##### Excerpt

Happy Birthday, Derek Jeter!

(Originally published 6/26/12 - I reworked it and edited it to add stuff about late 2012 - 2013. Enjoy - SG)

This is going to sound a little silly but I like to tell people that Derek Jeter and I grew up together. Sure, he was in Michigan while I was growing up in a suburb of New York but we are the same age - exactly two months apart - and we did, in a sense, grow up together. It just happened a little later on in life.

And I proudly watched as the "kid" who was the same age as me became a New York Yankee legend.


On Opening Day 1996, a young shortstop was inserted into the starting lineup for the New York Yankees. The Yankees hadn't had a lot of luck with the shortstop position in recent years and this rookie was only in the lineup because Tony Fernandez, who was supposed to be the Opening Day shortstop, was injured.

After a home run and a jump throw to nail a runner at first helped lead the Yankees to victory, on a blustery day in Cleveland, a legend was born.

Not bad for someone who regarded as the fourth best young shortstop in the mid-1990s. Alex Rodriguez of Seattle, Nomar Garciaparra of Boston and Rey Ordonez of the Mets were the other players in a crop of young shortstops that were expected to outlast and outperform Jeter. A couple of them may have outhit Jeter in some categories - power numbers especially - but no one, not even the biggest Yankee haters, can deny that Jeter has remained consistent throughout this career.

Jeter went on to have a stand out rookie season in 1996, finishing with .314 batting average, 10 home runs, 104 runs scored, and 78 RBI. But he wasn't done. He batted .361 in the 1996 postseason and helped lead the Yankees to their first World Championship since 1978.

Now, I won't go year by year and recall every detail of Derek Jeter's career because, well, that would take me all day and most blog readers don't have that attention span. I know I don't. So we'll just revisit the highlights.

His biggest individual accomplishment, so far, is to reach - and surpass - the 3,000 hit plateau.

##########
##### Stored data

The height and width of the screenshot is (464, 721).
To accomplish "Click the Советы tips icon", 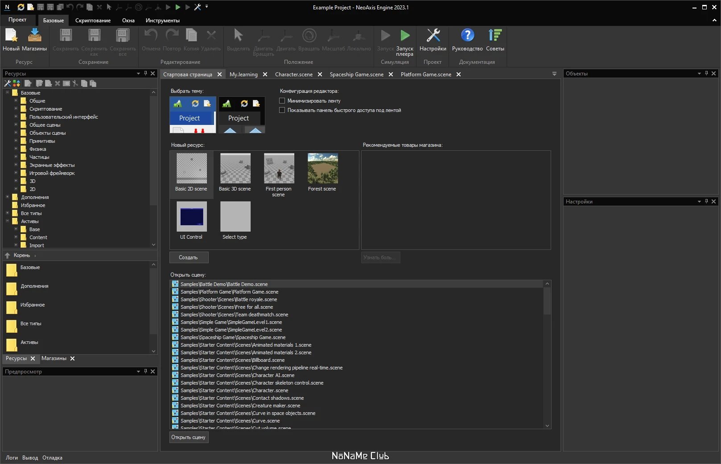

##########

» **Actions to take**:
[A] Translate this sentence from the Derek Jeter birthday post into Spanish: "His biggest individual accomplishment, so far, is to reach - and surpass - the 3,000 hit plateau."
[B] Pick up the Derek Jeter birthday post right after its last sentence and write what comes next.

» **Task responses**:
[A] Su mayor logro individual, hasta ahora, es alcanzar (y superar) la marca de los 3.000 hits.

[B]
Derek Jeter is the only Yankee player to ever reach 3,000. Think about that for a second. This is the team of Babe Ruth, Joe DiMaggio, Lou Gehrig Yogi Berra, and Mickey Mantle. In fact, Jeter became the Yankees all time hit leader, passing Gehrig's mark of 2,721 hits on September 11, 2009. The hit that broke the Yankees record was a single. His 3,000th hit was something better.

On July 9, 2011, the Yankees played their AL East rival Tampa Bay Rays. It was a sunny, warm Saturday afternoon which was nice to see considering the game the night before was rained out.

This was to be the Yankees last home series before the All-Star Break and would be Jeter's last chance to get hit #3000 in front of the home crowd. They would not be disappointed.

In his second at bat of the day, Jeter deposited a 3-2 offering from Tampa's David Price into the left field bleachers for the milestone hit. He became only the second player in history to hit a home run for his 3000th hit- his former teammate Wade Boggs is the other one.

Jeter also became the second player to finish the game in which he hit his 3000th hit perfect at the plate. Jeter was 5-5 and he wound up getting what ended up being the game winning hit in the bottom of the eighth inning.

As they people always seem to say, "You couldn't have scripted it any better."


Derek Jeter has appeared in the playoffs nearly every year he's been in the Majors. The only exception was 2008. Because of this, he holds a lot of playoff records and has a .351 BA in the World Series.

In 2000, he won the World Series MVP and batted .409 against the New York Mets. He hit two home runs - one led off Game Four at Shea Stadium - hit two doubles and a triple later in that same Game Four. His performance helped the Yankees earn their fourth World Series title in five years and third in a row.

In 2001, he made a play that's regarded as one of the top plays in playoff history. The Yankees were in the Division Series for the seventh time in seven years but found themselves in a pretty precarious position, down 0-2 heading to Oakland to take on the A's and avoid being ousted from the playoffs.

It was Game Three and the Yankees were hanging on to a slim 1-0 lead. Terrance Long hit a double off Mike Mussina with Jeremy Giambi on first base. What happened next is now known as "The Flip Play." After the ball was hit to right field, Shane Spencer threw it in, missing the cutoff man Tino Martinez and as the ball made its way down the line, Jeter seemingly came out of nowhere, flipped the ball to Jorge Posada and he tagged Giambi on his leg.

The play ended the inning, preserved the Yankees' lead and seemed to turn the series around. The Yankees won that series in five games.

Later on that same year, in the 2001 World Series, Jeter earned a new moniker.

After the attacks of September 11, 2001, baseball was delayed a week and because of that, the playoffs started later in the Fall. And barring a sweep by either team appearing in the World Series that year, there would, for the first time ever, be November baseball.

On the night of October 31, 2001, Game Four was played at Yankee Stadium. The Yankees were down two games to one heading into the game and going into the ninth inning, it looked like the series would be 3-1 in favor of their opponents, the Arizona Diamondbacks.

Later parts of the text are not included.